I’ve watched a few shows lately that prominently portrayed scenes of rape. My response to the most recent one was visceral. I had a hard time falling asleep because of just how disturbing it had been, not just the portrayal but the reality that it referenced.


In the wake of the #MeToo movement, society collectively learned how prevalent sexual assault and rape continue to be. The “1 in 5” statistic proved to be demonstrably false (or at least understated) as much higher ratios of women shared their stories of assault and we can only guess how many continued to be silent for reasons that can be well understood.


I felt traumatized watching a rape scene that I knew was not real. I felt sick and depressed. I’ve felt that way before, and stopped watching certain shows because it was too much. Recent news about sexual assault both locally with my alma mater, Bloomsburg University, and nationally with Bill Cosby being released on a technicality, have definitely affected me as well. I am not bringing this up to complain or seek pity, so please don’t think that. If anything, the feeling I felt most strongly was guilt.

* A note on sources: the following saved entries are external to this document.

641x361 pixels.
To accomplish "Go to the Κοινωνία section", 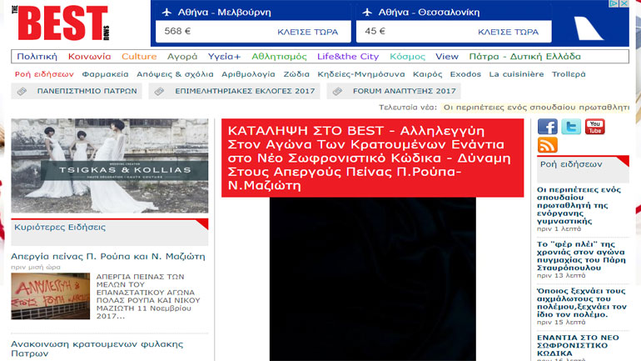I will tap(89, 57).
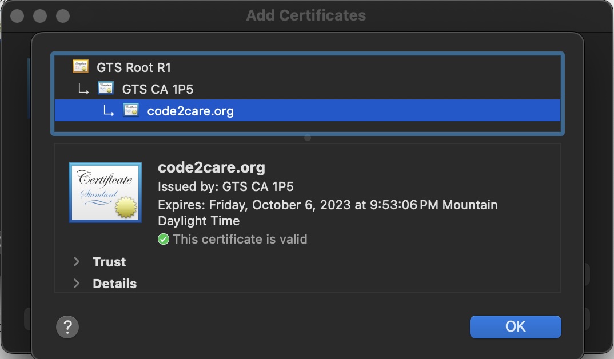Click the GTS Root R1 certificate icon

coord(81,67)
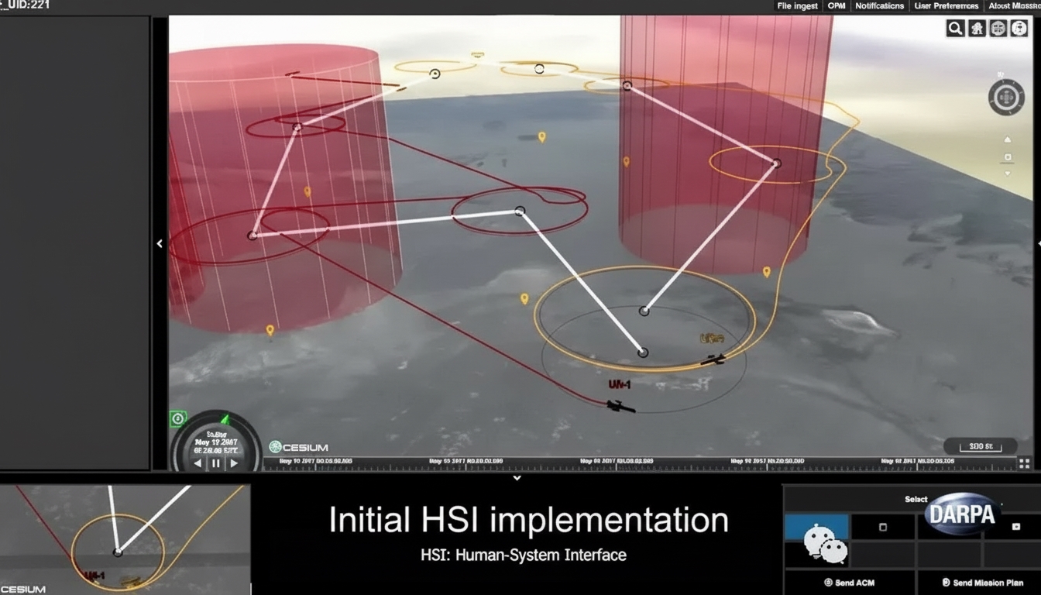
Task: Open the Notifications menu
Action: click(879, 5)
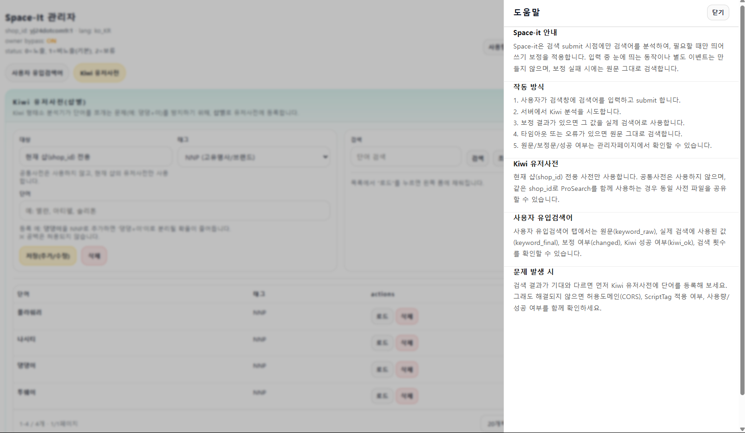Delete the first table row entry
This screenshot has height=433, width=745.
click(x=407, y=317)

Modern society in the US and around the world, for all of their progress and even the successes of recent movements, have not moved the needle on sexual assault and violence against women. We could point to the atrocities in India as proof of it, but we don’t need to even look that far, as our former president bragged about sexual assault and was defended and praised by even the most pious of “evangelical leaders.” They said that they were not electing a “pastor” but a leader… I say that only a faith that has no respect for women whatsoever could seek to be led by such a man. But as has been said before, he was a symptom of a much greater malady, not the disease itself.


My guilt is that of a man who has been a part of this society, seen the atrocities and still been blind to them. Having witnessed the actions and behavior of so many men, how was it that I was surprised at the prevalence of sexual assault? How was it that hearing stories from those close to me brought on anger that hadn’t been there before? Is it also a somewhat twisted sense of the obligation of a man to protect the women around him? As archaic/old fashioned as that idea may be, my god have we failed at it. Honestly, it now strikes me as a protection racket…

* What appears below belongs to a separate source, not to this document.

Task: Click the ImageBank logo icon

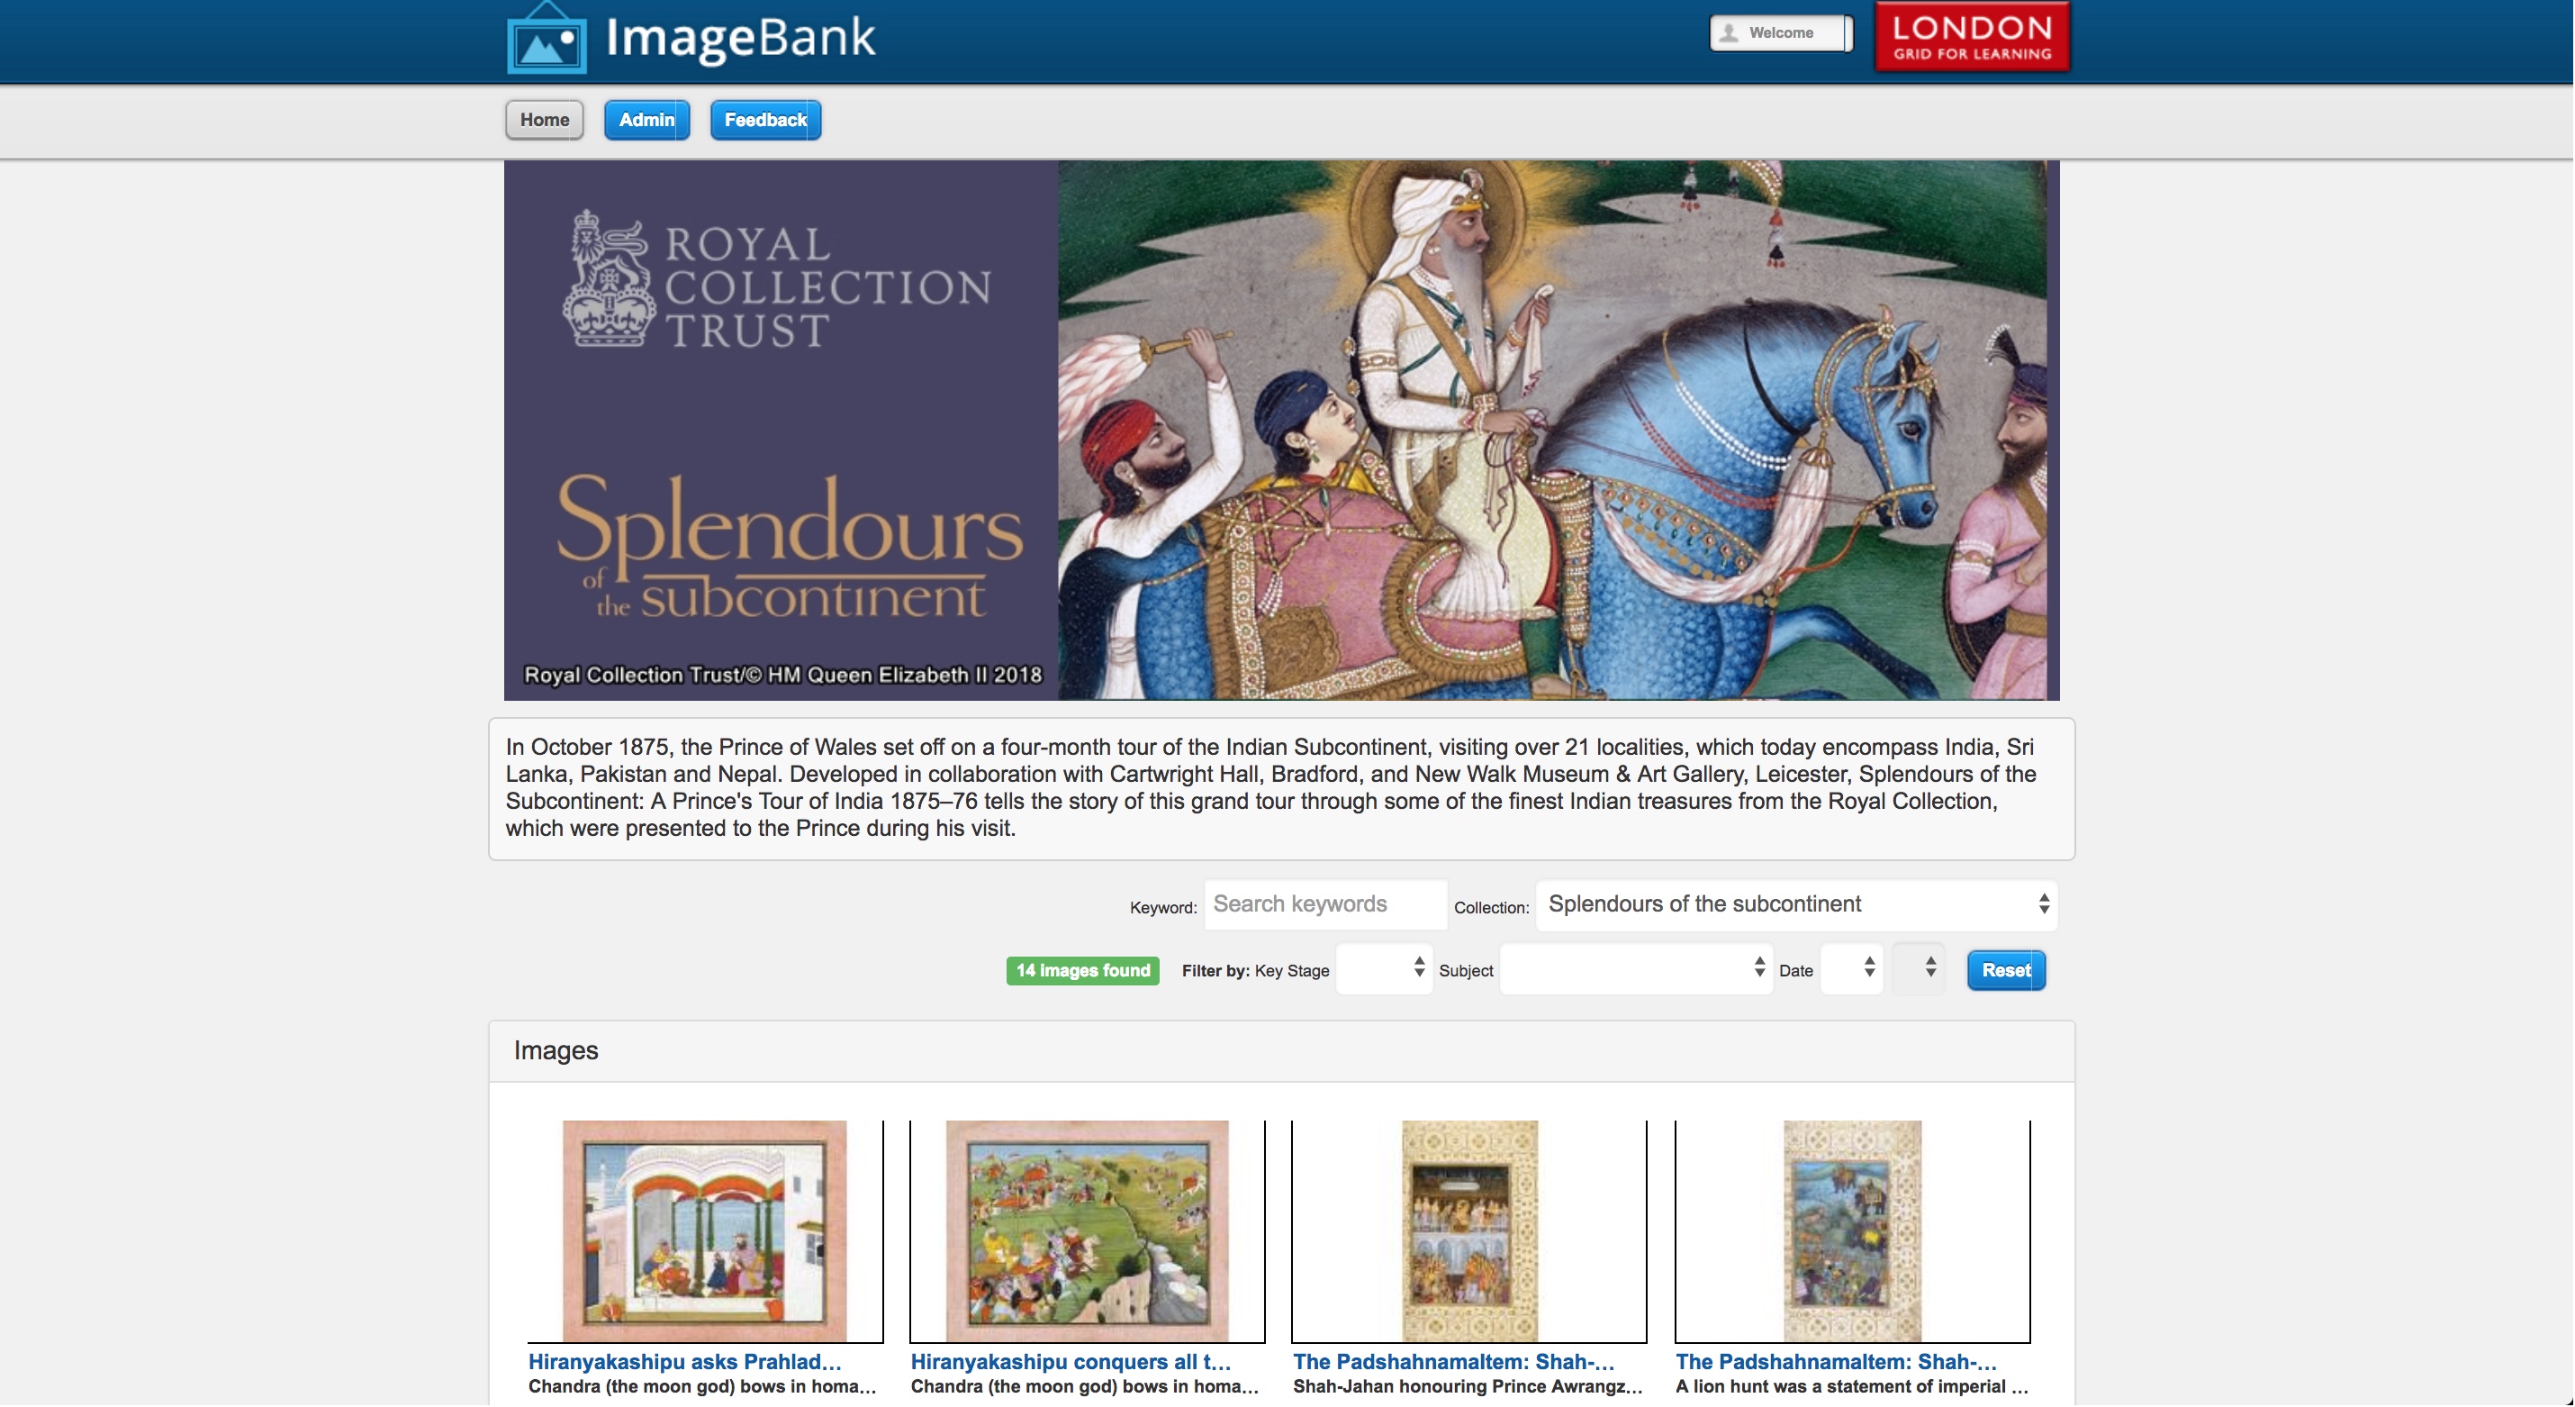Action: coord(546,38)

I am grateful to the late Dr. Gloria Cohen-Dion, a political science professor of mine at Bloomsburg University, who shared with us writings about sexual violence, power, and how men benefit from the “threat of rape.” I think that concept took a while to sink in, and quite possibly, I still don’t understand it fully, but I always remember it. I really wish I could find that piece today, re-read, and share it. What sticks out to me about it was that this type of violence against women has been used as a weapon so much throughout history, that under the surface, it is always there. That a man’s anger or aggression will always have this underlying threat beneath it and that very real element of fear is a power that all men carry. That’s some heavy shit… That’s also some guilt that men need to sit with.


While I am very uncertain about my feelings on the realistic and frequent portrayals of this material in popular cable shows like Outlander and Game of Thrones, I am at least grateful for the emotions that have been brought about. It is not something I wanted to think about or be affected by, but that is a luxury that too many women do not have.